Scientists in Germany have identified a promising, large-scale method for atmospheric carbon dioxide removal using existing industrial byproducts. The research focuses on alkaline wastewater generated during the production of steel and cement.

Harnessing Industrial Wastewater for Carbon Sequestration

The study, conducted by the Helmholtz-Zentrum Hereon near Hamburg, demonstrated that this alkaline industrial effluent can safely bind and store CO2. This makes it a viable candidate for long-term carbon sequestration efforts.

The core of the new approach relies on a fundamental chemical principle: neutralization. The process substitutes strong acids, traditionally used to treat the wastewater before release, with carbon dioxide.

A Simple Chemical Reaction for Climate Benefit

Professor Helmuth Thomas, head of the Hereon Institute for Carbon Cycles, explained the mechanism. "Our process is essentially based on a reaction that many people will remember from chemistry class – the neutralization of a base by an acid," he stated.

When CO2 dissolves in water, it forms carbonic acid. This weak acid then reacts with alkaline liquids, such as the industrial wastewater, creating bicarbonate. This effectively locks the CO2 into the water for extended periods, preventing its return to the atmosphere.

Addressing Global Emission Challenges

Despite the goals set by the 2016 Paris Agreement to limit warming to well below two degrees Celsius, global CO2 emissions continue to increase. Renewable energy expansion, while growing, has not yet reversed this upward trend.

The German team looked toward rock weathering, a natural process that has regulated atmospheric CO2 over geological timescales. This natural method converts CO2 into stable carbonates transported via rivers to the oceans.

Sustainable Use of Industrial Effluent

Wastewater from cement and steel manufacturing is produced in vast quantities globally. Previously, this wastewater was neutralized using sulfuric or hydrochloric acid, rendering its CO2-binding capacity completely unused.

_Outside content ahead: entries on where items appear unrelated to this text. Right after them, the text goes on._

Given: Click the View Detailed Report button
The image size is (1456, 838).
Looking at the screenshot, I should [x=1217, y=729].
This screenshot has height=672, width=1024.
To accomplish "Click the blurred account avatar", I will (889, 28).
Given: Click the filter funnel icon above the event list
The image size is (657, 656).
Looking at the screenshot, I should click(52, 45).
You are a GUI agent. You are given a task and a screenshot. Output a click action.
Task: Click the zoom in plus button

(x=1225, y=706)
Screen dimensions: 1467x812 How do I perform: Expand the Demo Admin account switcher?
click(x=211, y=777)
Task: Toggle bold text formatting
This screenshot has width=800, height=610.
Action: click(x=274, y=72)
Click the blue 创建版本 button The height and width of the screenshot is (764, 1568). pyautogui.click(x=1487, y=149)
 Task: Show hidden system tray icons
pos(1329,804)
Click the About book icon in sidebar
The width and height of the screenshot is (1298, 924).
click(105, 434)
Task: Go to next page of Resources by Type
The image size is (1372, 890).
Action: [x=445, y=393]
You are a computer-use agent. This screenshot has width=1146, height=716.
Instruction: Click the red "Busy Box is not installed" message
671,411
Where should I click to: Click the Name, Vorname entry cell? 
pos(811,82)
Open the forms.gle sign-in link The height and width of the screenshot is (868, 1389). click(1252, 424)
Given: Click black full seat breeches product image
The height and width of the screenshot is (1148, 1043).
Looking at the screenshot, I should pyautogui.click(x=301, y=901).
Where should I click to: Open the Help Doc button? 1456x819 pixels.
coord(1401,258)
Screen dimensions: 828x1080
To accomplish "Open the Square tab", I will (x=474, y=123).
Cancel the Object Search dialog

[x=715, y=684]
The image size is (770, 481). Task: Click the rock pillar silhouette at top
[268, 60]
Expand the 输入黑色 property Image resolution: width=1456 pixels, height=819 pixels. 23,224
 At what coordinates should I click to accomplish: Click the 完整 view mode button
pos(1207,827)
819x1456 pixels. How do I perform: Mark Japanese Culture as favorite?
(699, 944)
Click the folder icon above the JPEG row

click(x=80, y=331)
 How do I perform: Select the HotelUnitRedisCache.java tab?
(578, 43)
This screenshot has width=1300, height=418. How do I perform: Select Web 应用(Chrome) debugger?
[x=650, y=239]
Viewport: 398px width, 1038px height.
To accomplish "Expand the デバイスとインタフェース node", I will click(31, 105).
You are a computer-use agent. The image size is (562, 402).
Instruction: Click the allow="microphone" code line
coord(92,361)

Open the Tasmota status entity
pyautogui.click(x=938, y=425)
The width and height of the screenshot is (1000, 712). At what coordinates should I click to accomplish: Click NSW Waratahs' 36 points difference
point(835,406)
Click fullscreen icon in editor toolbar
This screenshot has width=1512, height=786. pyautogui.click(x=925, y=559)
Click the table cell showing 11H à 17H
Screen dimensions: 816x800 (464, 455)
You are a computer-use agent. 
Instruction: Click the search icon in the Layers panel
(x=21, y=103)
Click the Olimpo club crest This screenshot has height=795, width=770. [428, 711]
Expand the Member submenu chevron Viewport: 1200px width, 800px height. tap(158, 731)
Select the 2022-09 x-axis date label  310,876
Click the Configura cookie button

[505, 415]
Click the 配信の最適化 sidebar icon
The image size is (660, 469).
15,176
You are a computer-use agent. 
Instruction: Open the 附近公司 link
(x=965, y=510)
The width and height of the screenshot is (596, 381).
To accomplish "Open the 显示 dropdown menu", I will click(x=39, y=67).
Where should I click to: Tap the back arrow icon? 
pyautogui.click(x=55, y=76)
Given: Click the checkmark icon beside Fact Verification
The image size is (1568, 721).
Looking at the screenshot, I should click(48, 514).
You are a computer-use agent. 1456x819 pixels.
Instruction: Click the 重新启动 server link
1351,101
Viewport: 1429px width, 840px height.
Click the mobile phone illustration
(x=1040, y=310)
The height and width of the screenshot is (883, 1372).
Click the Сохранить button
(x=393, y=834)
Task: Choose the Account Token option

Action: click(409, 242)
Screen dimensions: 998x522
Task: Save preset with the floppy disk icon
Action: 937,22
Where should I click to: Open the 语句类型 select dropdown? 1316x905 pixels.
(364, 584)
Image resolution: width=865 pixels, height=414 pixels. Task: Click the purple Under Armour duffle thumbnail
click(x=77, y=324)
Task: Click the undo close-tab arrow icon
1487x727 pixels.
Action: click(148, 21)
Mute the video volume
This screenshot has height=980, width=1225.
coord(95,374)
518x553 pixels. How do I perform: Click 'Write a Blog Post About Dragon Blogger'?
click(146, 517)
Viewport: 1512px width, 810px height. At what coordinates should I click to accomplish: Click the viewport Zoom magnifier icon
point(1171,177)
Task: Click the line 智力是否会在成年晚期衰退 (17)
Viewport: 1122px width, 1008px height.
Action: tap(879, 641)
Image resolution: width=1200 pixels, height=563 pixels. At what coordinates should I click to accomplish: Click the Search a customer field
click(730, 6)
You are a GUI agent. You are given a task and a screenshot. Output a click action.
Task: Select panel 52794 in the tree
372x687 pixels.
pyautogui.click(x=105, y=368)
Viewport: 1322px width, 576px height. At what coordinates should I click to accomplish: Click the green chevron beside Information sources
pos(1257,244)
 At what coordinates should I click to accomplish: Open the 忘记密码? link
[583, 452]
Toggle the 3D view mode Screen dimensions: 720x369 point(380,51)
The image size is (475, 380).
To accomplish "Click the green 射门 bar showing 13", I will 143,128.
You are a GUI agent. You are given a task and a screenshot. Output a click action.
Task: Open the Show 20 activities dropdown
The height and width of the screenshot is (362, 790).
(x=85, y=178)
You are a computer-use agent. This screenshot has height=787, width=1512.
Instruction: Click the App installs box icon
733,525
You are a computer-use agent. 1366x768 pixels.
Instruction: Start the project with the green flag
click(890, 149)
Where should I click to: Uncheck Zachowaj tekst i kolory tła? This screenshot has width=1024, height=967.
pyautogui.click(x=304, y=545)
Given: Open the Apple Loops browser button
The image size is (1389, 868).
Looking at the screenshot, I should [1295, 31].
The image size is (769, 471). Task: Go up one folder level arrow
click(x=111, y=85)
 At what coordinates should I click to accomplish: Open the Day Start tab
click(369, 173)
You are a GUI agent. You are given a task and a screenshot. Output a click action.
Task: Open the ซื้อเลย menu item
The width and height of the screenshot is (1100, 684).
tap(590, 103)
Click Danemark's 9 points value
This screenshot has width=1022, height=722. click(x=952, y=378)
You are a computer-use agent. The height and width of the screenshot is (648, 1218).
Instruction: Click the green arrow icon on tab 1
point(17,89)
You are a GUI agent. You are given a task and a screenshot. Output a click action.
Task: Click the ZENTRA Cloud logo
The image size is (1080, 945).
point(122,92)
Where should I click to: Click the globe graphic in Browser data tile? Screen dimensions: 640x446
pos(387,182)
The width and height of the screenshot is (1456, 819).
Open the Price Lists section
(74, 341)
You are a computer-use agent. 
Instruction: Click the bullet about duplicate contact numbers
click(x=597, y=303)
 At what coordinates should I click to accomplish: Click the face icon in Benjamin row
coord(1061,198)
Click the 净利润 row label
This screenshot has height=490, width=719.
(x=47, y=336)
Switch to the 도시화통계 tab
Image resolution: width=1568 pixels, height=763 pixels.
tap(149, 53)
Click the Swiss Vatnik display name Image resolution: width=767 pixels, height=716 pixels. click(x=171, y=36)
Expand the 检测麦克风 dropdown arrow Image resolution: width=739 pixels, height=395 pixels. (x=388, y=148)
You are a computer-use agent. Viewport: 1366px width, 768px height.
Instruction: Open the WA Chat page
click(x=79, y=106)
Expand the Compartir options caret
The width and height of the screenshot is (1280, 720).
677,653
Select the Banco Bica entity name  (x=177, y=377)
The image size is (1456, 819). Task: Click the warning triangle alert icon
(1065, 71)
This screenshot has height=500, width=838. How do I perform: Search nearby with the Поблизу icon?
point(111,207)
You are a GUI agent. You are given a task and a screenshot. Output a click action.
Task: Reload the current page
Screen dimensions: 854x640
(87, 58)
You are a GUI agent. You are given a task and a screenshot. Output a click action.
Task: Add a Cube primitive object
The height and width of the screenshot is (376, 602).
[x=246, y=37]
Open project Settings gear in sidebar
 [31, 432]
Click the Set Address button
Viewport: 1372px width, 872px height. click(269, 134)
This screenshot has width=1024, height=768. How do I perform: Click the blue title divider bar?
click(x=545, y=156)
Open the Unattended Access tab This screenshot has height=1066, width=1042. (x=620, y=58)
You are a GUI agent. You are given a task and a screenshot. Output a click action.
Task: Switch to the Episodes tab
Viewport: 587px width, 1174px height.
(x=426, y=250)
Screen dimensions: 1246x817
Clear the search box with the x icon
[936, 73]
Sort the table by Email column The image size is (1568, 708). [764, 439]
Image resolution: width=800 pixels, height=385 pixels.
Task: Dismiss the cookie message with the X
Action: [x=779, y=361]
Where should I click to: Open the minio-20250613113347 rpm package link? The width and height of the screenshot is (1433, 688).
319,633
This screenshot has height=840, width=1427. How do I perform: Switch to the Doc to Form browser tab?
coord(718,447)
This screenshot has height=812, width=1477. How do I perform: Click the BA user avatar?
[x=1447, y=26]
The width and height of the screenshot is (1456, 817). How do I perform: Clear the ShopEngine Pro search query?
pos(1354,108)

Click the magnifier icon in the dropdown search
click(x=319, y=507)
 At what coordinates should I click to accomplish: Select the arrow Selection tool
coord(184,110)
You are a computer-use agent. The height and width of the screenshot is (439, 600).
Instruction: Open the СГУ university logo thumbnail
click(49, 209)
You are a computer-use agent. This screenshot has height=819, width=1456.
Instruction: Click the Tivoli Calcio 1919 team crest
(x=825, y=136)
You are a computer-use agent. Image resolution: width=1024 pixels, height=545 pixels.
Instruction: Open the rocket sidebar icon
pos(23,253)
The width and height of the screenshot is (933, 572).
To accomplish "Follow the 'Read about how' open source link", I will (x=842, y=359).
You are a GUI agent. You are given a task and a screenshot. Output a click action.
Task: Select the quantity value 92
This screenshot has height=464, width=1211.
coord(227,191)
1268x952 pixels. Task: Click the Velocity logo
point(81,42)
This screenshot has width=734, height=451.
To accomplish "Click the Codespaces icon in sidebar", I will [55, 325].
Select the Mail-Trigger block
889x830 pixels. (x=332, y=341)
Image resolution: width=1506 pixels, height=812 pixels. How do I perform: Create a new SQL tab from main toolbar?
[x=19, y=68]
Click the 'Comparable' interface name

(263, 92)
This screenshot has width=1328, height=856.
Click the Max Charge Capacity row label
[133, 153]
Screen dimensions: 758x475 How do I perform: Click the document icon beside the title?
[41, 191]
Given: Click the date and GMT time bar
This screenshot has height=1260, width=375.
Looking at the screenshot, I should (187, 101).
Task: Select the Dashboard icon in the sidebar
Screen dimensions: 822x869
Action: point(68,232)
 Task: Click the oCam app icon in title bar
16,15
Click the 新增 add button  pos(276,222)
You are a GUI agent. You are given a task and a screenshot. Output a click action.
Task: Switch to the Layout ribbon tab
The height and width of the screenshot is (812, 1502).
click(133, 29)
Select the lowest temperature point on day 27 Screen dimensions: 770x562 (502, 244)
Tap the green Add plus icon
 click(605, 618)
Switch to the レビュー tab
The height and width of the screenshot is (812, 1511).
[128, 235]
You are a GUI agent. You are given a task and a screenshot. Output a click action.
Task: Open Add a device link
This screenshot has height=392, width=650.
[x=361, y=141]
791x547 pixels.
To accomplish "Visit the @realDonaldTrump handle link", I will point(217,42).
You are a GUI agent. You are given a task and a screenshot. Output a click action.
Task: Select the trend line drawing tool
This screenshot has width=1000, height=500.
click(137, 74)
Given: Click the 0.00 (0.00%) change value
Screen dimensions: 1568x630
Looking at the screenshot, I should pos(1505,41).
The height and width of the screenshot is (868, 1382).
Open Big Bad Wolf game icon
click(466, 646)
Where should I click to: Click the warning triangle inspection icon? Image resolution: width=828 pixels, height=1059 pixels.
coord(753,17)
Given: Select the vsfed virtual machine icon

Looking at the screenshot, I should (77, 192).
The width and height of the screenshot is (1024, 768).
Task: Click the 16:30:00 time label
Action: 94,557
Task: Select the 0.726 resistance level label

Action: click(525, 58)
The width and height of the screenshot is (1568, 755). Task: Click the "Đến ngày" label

Professor Thomas noted that these alkaline wastewaters are generated in significant volumes by industries like cement and steel production.

Potential Scale and Practical Advantages

By utilizing CO2 for neutralization on an industrial scale, substantial amounts of the gas can be bound as bicarbonate. The team calculated that if all global alkaline industrial wastewater were repurposed this way, it could capture approximately 30 million tons of CO2 annually.

A major advantage is the low energy requirement and the ability to integrate this process into existing industrial infrastructure. "What’s great is that the necessary technology is already available," Thomas revealed.

The research confirmed that this neutralization method is beneficial, particularly due to the low energy consumption of the facilities involved. The team added, "The result was clear: neutralizing CO2 in this way is worthwhile."

On-Site Control Versus Open-Air Methods

This technique operates entirely on-site within controlled industrial systems. This eliminates significant logistical challenges associated with methods like transporting and spreading crushed rock or mineral powders.

Operating under controlled conditions ensures consistent results and allows for precise monitoring of captured and stored CO2. Furthermore, it avoids environmental uncertainties linked to dispersing materials, such as mineral powders, into the ocean.

The findings detailing this carbon capture strategy were officially published in the journal Environment, Science & Technology Letters.